School/department School of Sociology, Politics and International Studies
Faculty Faculty of Social Sciences and Law

Description including Unit Aims

Once established, social structures can prove remarkably resistant to change, especially change from below, and especially when powerful interests are invested in maintaining and reproducing a particular social order. Occasionally however, people do come together to organise, mobilise, and protest in order to bring about social transformation or to defend against externally-imposed transformations. This unit will provide an introduction to the major perspectives that have been developed within sociology to understand such processes, drawing upon empirical case studies ranging from the American civil rights and environmental justice movements to the anti-apartheid movement, and more recent examples such as the Occupy protests and the Arab Spring. No prior knowledge of social movements is required but students will be encouraged to explore historical cases and keep track of developments in contemporary movements as they unfold. The unit will attempt to define what we mean by ‘collective action’ and ‘social movement’, and investigate attempts to explain such phenomena from early accounts of ‘crowd behaviour’ and functionalist theories of social strain to rationalist theories of collective decision-making and popular models of resource mobilisation and political process. It will introduce the analytical approaches that grew up in response to the so-called ‘new social movements’ that emerged during the late 1960s and assess the adequacy of this new focus on issues of identity, emotion, framing, narrative, and culture. The unit will question how movements coordinate social action and how decision-making takes place, for instance between the use of peaceful or violent tactics. It will track the various stages in the development and decline of social movements, and examine how modern communication technologies, especially the internet, have influenced both the form and capacity of recent mobilisations.
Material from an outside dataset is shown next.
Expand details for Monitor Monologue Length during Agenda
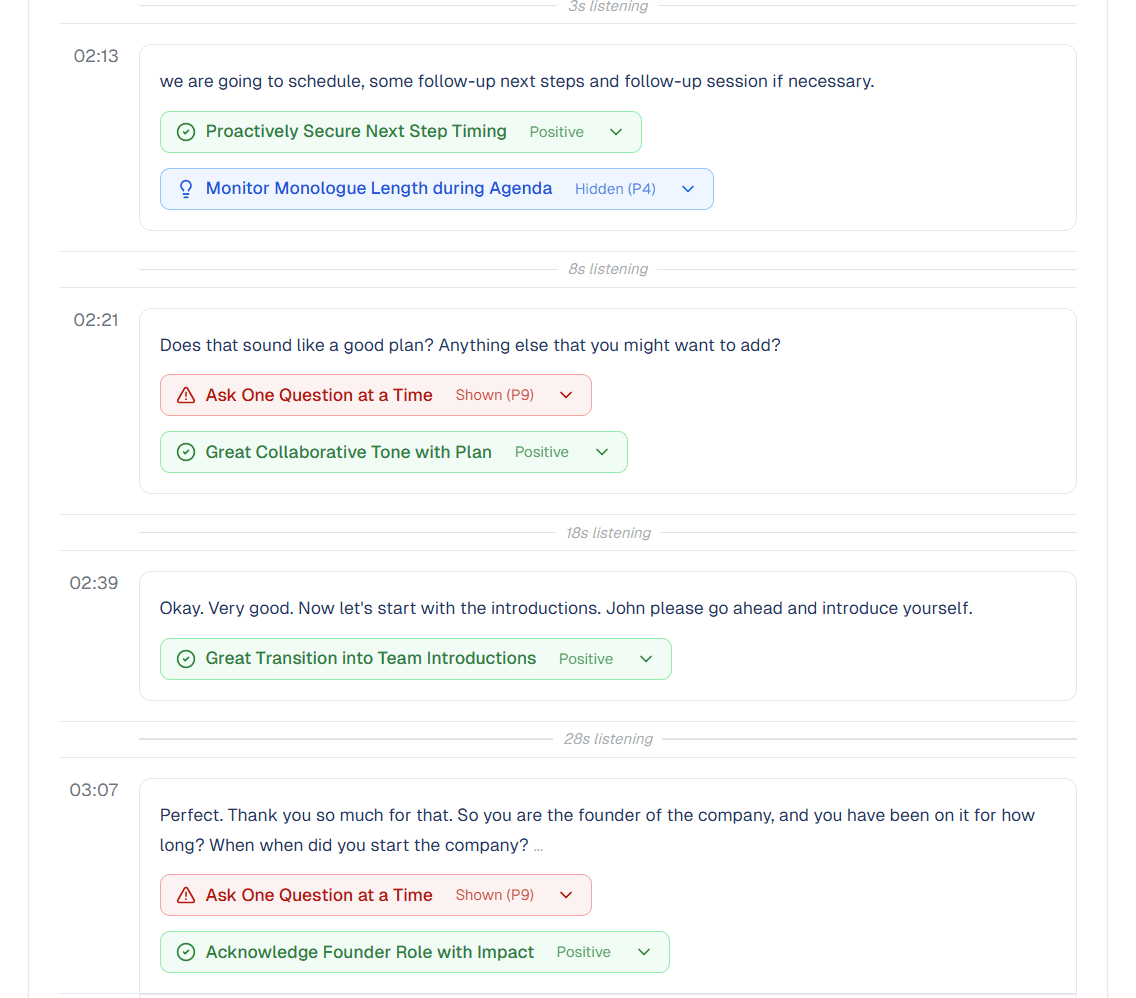 pyautogui.click(x=687, y=188)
Throughout, the unit will draw upon historical and contemporary examples of social movements from across the globe, consistently testing the adequacy of the theory against these cases.

The aims of the unit are:

  • To introduce students to the main sociological approaches to understanding social movements and enable them to critique these approaches.
  • To help students comprehend how and why movements mobilise, how they acquire and deploy both material and symbolic resources, how they capitalise upon political opportunities, how they make decisions concerning which tactics to deploy, how they frame themselves, their opponents, and relevant political issues, how they rely upon, tap into, and elicit emotions, how they are able to instigate social change, how they are able to exploit new technologies, and how and why they eventually decline and disappear.

To equip students with the tools necessary to perform their own independent analyses of concrete historical and current examples of social movements.
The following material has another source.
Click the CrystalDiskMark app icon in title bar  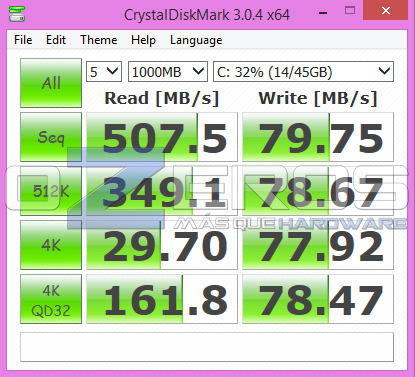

Intended Learning Outcomes

On successful completion of the unit, students will be able to demonstrate via the unit assessment the ability to:

- Understand the variety of ways in which different generations of sociologists have understood collective behaviour and social movements. - Critically evaluate the relative strengths and weaknesses of such approaches. - Apply the various approaches to concrete examples of social movements, both historical and current. - Understand how resources, structures, networks, ideas, emotions and identities can impact the different stages of the rise, development, operation, and decline of social movements.

Teaching Information

The unit will be taught through blended learning methods, including a mix of synchronous and asynchronous teaching activities

Assessment Information

Formative assessment: 1500 word essay

Summative assessment: 4000 word essay (100%)

All essay questions (formative and summative) will be designed to allow evaluation of student performance in relation to Intended Learning Outcomes 1-4 as detailed below.

The 1500 word formative essay will allow for provision of feedback from the unit owner on the extent to which students have demonstrated an ability to meet the aims and intended learning outcomes of the unit, with suggestions for further improvement.

The summative essay will allow for assessment of students' ability to meet the Intended Learning Outcomes 1-4, detailed below, by requiring students to develop an in-depth essay argument over a length of 4000 words that draws upon relevant readings, materials and debates covered in the unit.

Reading and References

  • Castells, M., (2015), Networks of Outrage and Hope: Social Movements in the Internet Age, Cambridge: Polity Press.
  • Hardt, M., & Negri, A., (2017), Assembly, Oxford: Oxford University Press.
  • Jasper, J. M. (1997). The Art of Moral Protest: Culture, Biography, and Creativity in Social Movements. Chicago: University of Chicago Press.
  • McAdam, D. (1982). Political Process and the Development of Black Insurgency, 1930-1970. University of Chicago Press.
  • McCarthy, J. D., & Zald, M. N. (1977) ‘Resource Mobilization and Social Movements: A Partial Theory’ American Journal of Sociology, 82(6), 1212–1241.
  • Melucci, A. (1980). ‘The New Social Movements: A Theoretical Approach’ Information (International Social Science Council), 19(2), 199–226.
  • Tarrow, S. (1998). Power in Movement: Social Movements, Collective Action and Politics. Cambridge: Cambridge University Press.
  • Touraine, A. (1981). The Voice and the Eye: An Analysis of Social Movements. Cambridge: Cambridge University Press.